In the United States, geriatrics has for so long had second-class status that there is still no process through which a doctor can become board-certified in geriatrics. The closest an interested doctor can come is to take a special exam offered by certifying boards in family practice, psychiatry and neurology or internal medicine. Passing this exam allows a doctor to claim "special added competency" in geriatrics.

So far, Dr. Butler said, only a few thousand of the United States' 650,000 doctors have become qualified geriatricians through this route.

A 1987 report by the Institute of Medicine of the National Academy of Sciences showed that by the year 2000 the country would need 2,100 faculty members at medical schools to train and care for the aging U.S. population. So far, there are only a few hundred, said Queta Bond, executive officer of the Institute of Medicine.

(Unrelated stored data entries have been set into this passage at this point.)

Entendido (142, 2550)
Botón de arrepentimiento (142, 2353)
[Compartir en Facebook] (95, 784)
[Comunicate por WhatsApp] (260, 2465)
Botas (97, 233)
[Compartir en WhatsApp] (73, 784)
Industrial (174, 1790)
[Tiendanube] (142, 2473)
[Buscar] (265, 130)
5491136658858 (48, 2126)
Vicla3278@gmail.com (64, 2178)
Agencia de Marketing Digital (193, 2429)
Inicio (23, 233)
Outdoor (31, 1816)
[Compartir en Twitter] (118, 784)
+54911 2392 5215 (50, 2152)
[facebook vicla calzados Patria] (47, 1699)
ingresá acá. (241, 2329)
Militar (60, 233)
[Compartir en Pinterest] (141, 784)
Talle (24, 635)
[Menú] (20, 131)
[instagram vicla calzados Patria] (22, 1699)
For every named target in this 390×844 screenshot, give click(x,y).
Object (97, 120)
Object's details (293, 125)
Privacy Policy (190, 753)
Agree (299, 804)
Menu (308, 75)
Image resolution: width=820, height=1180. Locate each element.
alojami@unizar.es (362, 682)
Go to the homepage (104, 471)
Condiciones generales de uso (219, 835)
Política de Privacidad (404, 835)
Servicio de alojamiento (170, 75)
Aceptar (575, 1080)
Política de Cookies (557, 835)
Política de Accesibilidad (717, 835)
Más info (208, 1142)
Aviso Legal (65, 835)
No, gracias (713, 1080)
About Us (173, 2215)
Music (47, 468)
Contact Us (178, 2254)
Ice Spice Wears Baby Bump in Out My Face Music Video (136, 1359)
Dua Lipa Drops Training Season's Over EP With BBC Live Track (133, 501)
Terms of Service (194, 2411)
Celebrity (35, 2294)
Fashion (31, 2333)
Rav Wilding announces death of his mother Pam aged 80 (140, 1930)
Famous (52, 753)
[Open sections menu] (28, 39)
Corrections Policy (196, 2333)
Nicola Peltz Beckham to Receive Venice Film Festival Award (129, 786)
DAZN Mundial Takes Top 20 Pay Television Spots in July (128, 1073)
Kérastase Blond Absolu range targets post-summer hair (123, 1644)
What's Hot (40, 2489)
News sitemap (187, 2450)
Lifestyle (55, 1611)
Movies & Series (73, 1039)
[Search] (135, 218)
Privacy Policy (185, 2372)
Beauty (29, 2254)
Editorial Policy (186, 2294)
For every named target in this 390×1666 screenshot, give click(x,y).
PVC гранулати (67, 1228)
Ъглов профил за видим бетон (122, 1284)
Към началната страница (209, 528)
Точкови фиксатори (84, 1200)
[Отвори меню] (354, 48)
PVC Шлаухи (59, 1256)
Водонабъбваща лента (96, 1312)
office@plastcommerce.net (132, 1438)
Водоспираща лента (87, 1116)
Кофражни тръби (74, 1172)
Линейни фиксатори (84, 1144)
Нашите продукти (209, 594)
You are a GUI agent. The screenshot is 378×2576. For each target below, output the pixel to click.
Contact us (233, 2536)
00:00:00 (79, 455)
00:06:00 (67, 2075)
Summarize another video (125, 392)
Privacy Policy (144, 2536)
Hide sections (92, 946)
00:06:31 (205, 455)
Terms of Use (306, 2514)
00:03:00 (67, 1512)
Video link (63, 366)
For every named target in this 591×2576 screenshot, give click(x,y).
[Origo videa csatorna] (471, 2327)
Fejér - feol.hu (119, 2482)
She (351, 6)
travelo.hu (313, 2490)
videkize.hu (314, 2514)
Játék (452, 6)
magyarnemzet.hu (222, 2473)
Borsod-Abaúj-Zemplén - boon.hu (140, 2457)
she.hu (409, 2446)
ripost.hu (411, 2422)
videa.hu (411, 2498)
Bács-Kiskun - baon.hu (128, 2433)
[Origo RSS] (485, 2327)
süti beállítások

Richard Green, spokesman for the Association of American Medical Colleges, cautioned that such statistics could lead to the conclusion that the teaching of geriatrics was "woefully inadequate," but he said this "would do readers a disservice."

While few schools have full-fledged geriatrics departments, he said, 103 offer electives in geriatrics and 106 teach some geriatric medicine as part of existing required courses.

Without more and better training of geriatricians, added Dr. Butler, the country will be "ill-prepared" to meet the medical needs of its aging population.